Politikus PKS: Semoga Bukan Putusan Pesanan
Anggota Komisi III DPR RI dari fraksi PKS, Nasir Djamil mengkritik hakim tunggal PN Jakarta Selatan yang menolak praperadilan Tom Lembong atas penetapan tersangka kasus impor gula.
Keputusan itu diketok oleh Ketua Majelis Hakim PN Jakarta Selatan, Tumpanuli Marbun. Dengan begitu, penetapan tersangka terhadap Tom Lembong dianggap telah sah.
Nasir berharap putusan hakim tunggal itu bukan pesanan dari pihak yang ingin mengkriminalisasi Tom Lembong.
"Semoga saja putusan hakim tunggal itu bukan “putusan pesanan” dari pihak-pihak yang ingin mengkriminalisasikan TL," kata Nasir saat dikonfirmasi, Selasa (26/11/2024).

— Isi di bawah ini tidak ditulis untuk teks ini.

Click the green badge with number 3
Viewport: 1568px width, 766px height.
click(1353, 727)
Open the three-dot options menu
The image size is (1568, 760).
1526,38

Namun, Nasir menghormati putusan yang diambil oleh majelis hakim tersebut. Meskipun, sulit baginya untuk menjawab putusan tersebut sudah ideal atau tidak.
"Sebab hakim secara teori memiliki independensi dan mandiri dalam memberikan keputusan.
Ideal atau tidak, adil atau tidak, memang itu sangat subjektif," pungkasnya.(Tribunnews/Rahmat Wajar Nugraha/Igman Ibrahim/Malau)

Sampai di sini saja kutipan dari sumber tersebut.